Los soldados antillianos formaban una fila que iba desde el Vestíbulo a la base de la pirámide. Por allí condujeron los carceleros a los piratas, hasta que llegaron junto a un grupo de individuos semidesnudos.

Por encima de la multitud destacaban los sacerdotes de emplumadas capas y capuchas, cuya estatura se acrecentaba merced a los altos zapatones, ocultos por sus ropajes. En la base de la pirámide había más soldados que sostenían diversos estandartes y banderas.

Con la ayuda de látigos, los soldados antillianos obligaron a los piratas a colocarse tras una fila de nativos, apenas cubiertos unos, desnudos los más. Las filas comenzaron a subir, lentamente y en silencio, por la escalera de piedra de una de las caras de la enorme pirámide.

Sigurd levantó la cabeza y trató de observar lo que había en la cima de la pirámide, pero el sol, con su intenso resplandor, le impedía ver con claridad. De todas formas, pudo divisar un enorme altar de piedra negra, y al lado un elevado trono en el que había una figura de capa emplumada.

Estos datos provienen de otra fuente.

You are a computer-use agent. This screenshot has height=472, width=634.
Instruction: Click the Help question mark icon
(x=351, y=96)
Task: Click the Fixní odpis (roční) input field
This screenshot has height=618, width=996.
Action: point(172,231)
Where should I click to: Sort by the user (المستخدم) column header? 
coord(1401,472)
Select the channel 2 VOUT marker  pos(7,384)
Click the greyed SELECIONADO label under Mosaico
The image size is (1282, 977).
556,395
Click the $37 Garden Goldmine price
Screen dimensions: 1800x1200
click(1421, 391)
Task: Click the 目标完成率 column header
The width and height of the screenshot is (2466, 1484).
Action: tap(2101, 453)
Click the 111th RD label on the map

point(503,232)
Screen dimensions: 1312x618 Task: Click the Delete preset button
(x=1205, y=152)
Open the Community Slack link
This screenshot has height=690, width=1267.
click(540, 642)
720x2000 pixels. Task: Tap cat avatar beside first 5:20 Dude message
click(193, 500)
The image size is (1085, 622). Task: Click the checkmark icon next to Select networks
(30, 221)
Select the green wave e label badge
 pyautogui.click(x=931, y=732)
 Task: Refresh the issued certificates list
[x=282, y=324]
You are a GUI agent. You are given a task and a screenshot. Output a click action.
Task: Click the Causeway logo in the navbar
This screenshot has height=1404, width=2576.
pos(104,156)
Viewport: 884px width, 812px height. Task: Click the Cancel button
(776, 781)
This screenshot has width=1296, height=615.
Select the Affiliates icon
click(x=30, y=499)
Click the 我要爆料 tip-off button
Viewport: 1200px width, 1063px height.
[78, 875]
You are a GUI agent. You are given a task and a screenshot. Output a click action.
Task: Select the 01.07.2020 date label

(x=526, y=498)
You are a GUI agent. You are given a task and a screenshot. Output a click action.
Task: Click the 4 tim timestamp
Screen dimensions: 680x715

Uno a uno, los silenciosos antillianos semidesnudos eran llevados en actitud sumisa hasta el altar de la cúspide. Sigurd veía ahora cómo los sacerdotes con máscaras bestiales los tendían boca arriba sobre la piedra. Luego avanzaba otro personaje aún más recargado de plumas y adornos, y extendía el brazo trazando un signo cabalístico sobre el pecho del inerme antilliano. Luego...

Los ojos de Sigurd se llenaron de lágrimas a causa del esfuerzo que suponía mirar casi de cara al sol. Bajó la cabeza para secárselos con el dorso de la mano. Cuando volvió a mirar, vio que el brazo del sacerdote sostenía algo brillante: un afilado puñal que arrojaba destellos como el vidrio. El cuchillo descendió trazando un arco. Durante un momento, el personaje permaneció inclinado sobre su víctima, cortando con el cuchillo y hurgando con la mano libre. Luego, los delgados brazos cobrizos se levantaron de nuevo y exhibieron el corazón de la víctima contra el cielo brillante.

Los miles de espectadores emitieron un murmullo contenido, mientras los sacerdotes iniciaban un monótono cántico que recordó a Sigurd el oleaje del mar. La hoguera del sacrificio cercana al altar lanzó una humareda negra cuando el corazón de la última víctima se añadió a las cenizas de otros muchos corazones. El cadáver fue arrastrado lejos de la vista de Sigurd por unos ayudantes, y la siguiente víctima pasó a ocupar el lugar de la anterior. Atónito, Sigurd se preguntó cuánto tiempo llevarían los sacerdotes dedicados a su macabra tarea.

Los soldados hicieron avanzar otro paso a la columna. Detrás de Sigurd, los piratas permanecían tan silenciosos como él, abrumados por el horror que se cernía desde la cima de la pirámide. El viejo filibustero pensó que, en unos pocos momentos, todo habría acabado; el largo viaje habría concluido; el relato, finalizado. ¿Qué importaba todo? Tal vez la vida humana tenía tan poco sentido como parecía. Sin embargo...

Dentro del velludo pecho del vanir, su viejo corazón se estremecía de horror y repugnancia. Su carácter viril se rebelaba ante aquella sumisión a un destino terrible. ¿Acaso él no era mejor que aquellos necios isleños? ¡Por el martillo de Thor, que no le temía a la muerte! Ambos eran antiguos compañeros. ¿Qué era, pues lo que le hacía rebelarse de aquel modo? ¡El orgullo! ¡Sí, por todos los dioses, ahora lo comprendía! ¡Lo que le hacía rebelarse era su orgullo de guerrero!

Sigurd lanzó una carcajada, que atrajo las miradas sorprendidas de los piratas que se hallaban más cerca de él. ¡Vaya manera de morir para un viejo vanir!